**To do**
According to the text on religiosity and substance use treatment among Latinx adults, how many participants did the parent randomized controlled trial include?

**Text under study**
=== Section Start ===
1. In this randomized controlled trial, participants had high scores for past-year religiosity and lifetime religiosity.
2. Furthermore, in the cognitive behavioral therapy (CBT) treatment group, religiosity was associated with a longer duration of abstinence
Evidence Rating Level: 2 (Good)
Latinx adults with substance use disorders are at high risk for dropout and often report treatment dissatisfaction. Spirituality and religion have been identified as factors related to substance use treatment outcomes; however, they have rarely been studied among Latinx populations. As a result, the objective of the present study was to assess the relationship between past-year religiosity scores and treatment outcomes in the full sample, while also exploring differences in baseline characteristics and treatment outcomes across subgroups.
The parent randomized controlled trial (RCT) described elsewhere included 92 participants from 3 outpatient clinics offering substance use treatment for Spanish-speakers in the United States. Participants were included if their primary language was Spanish, met current substance use criteria, and used substances within 28 days of the screening date. Participants were excluded if they were not sufficiently stable for 8 weeks of outpatient follow-up. The standard treatment group received usual substance use treatment whereas the treatment group included access to a culturally adapted CBT program (CBT4CBT-Spanish). Religiosity was measured at baseline using The Religious Background and Behavior (RBB) questionnaire. Similarly, daily substance use was assessed using the calendar-based Timeline Follow Back. Data was analyzed using two-tailed tests.
Results demonstrated that religiosity in the past year was positively associated with one measure of abstinence for those randomized to CBT4CBT-Spanish; however, this did not persist during a six-month follow-up period. Furthermore, in Latinx adults receiving a culturally adapted cognitive behavioral therapy treatment, religiosity may be associated with longer duration of abstinence. Despite these findings, the study was limited by the fact that the parent RCT was not designed to test religiosity or spirituality on outcomes. Nonetheless, the study had excellent follow-up rates and data availability which strengthen its results.
=== Section End ===
[Stored data entries]
=== Section Start ===
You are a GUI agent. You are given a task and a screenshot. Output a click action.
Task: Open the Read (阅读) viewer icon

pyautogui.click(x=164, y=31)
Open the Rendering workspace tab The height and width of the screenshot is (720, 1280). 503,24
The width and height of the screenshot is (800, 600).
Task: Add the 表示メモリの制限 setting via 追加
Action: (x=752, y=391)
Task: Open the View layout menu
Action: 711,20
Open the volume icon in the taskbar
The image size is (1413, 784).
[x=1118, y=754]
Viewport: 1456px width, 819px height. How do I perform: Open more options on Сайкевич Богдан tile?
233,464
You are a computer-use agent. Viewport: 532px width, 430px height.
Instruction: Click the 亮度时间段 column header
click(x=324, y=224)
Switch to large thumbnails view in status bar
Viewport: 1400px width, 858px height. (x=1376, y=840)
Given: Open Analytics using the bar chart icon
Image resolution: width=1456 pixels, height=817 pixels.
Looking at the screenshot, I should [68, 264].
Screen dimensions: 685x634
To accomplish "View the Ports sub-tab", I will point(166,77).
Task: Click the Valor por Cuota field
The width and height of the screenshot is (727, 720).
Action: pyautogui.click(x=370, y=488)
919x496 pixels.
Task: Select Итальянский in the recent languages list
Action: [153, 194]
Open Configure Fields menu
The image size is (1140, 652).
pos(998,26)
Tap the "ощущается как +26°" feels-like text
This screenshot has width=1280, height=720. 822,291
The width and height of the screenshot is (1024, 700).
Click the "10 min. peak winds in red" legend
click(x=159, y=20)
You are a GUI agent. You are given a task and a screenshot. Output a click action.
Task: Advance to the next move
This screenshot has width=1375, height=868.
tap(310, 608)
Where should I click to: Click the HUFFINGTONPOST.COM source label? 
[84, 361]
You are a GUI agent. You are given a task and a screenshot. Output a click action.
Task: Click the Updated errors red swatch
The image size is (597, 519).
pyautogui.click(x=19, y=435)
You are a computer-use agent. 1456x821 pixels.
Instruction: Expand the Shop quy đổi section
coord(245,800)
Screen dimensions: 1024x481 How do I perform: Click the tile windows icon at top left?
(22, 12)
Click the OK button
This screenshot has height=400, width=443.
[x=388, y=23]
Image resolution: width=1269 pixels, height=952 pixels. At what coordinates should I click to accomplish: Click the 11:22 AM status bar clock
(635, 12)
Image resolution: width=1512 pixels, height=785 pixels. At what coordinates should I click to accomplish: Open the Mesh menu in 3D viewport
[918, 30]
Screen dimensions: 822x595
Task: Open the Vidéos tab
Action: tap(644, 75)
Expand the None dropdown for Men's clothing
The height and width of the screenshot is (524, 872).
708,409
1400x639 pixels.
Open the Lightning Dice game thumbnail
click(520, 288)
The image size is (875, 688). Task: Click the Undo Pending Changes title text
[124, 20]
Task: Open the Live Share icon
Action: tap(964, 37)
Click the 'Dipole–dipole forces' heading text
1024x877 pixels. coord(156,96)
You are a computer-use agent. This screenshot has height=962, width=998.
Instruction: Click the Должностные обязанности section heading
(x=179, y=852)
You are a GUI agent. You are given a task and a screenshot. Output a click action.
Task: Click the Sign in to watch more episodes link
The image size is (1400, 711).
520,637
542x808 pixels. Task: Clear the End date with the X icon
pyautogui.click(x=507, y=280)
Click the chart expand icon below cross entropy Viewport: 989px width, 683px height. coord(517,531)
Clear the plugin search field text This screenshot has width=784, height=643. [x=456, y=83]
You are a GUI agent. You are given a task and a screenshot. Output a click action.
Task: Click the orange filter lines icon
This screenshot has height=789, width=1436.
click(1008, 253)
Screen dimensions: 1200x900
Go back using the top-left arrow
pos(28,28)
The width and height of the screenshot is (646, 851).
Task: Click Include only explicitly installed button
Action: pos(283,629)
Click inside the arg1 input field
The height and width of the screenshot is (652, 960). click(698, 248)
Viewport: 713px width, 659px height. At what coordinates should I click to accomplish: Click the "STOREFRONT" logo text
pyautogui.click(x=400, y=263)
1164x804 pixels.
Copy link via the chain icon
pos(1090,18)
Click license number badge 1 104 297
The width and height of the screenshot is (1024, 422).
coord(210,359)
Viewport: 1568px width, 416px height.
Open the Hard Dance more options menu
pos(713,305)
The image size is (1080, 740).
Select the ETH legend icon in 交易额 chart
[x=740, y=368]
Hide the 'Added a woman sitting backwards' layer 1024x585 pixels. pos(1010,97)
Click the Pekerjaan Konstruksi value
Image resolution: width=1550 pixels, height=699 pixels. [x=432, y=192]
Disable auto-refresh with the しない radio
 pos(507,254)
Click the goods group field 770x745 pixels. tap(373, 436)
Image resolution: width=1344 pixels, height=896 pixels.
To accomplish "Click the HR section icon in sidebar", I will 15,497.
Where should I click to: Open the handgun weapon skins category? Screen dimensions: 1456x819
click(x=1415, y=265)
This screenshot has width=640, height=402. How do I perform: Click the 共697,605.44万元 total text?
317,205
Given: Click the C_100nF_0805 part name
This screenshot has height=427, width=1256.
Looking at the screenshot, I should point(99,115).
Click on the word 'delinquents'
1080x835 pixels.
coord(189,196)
=== Section End ===
**Output of the task**
92 participants from 3 outpatient clinics.